= Aim of the task =
Return only the tail of the data below, word for word: the line with "statistic (105, 431)" and each line after it through the final one.

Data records
+===+

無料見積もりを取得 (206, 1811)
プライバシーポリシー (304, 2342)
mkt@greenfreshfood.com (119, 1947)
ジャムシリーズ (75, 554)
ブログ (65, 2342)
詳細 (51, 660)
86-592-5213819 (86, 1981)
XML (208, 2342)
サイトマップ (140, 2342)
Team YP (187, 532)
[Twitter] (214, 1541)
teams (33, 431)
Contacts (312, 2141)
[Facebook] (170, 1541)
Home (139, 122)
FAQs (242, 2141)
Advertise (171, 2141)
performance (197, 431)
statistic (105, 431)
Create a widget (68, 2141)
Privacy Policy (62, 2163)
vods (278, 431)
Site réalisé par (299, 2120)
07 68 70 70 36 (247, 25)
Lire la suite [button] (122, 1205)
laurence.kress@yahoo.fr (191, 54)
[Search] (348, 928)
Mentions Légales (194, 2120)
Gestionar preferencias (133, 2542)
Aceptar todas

+===+

= Final answer =
statistic (105, 431)
Create a widget (68, 2141)
Privacy Policy (62, 2163)
vods (278, 431)
Site réalisé par (299, 2120)
07 68 70 70 36 (247, 25)
Lire la suite [button] (122, 1205)
laurence.kress@yahoo.fr (191, 54)
[Search] (348, 928)
Mentions Légales (194, 2120)
Gestionar preferencias (133, 2542)
Aceptar todas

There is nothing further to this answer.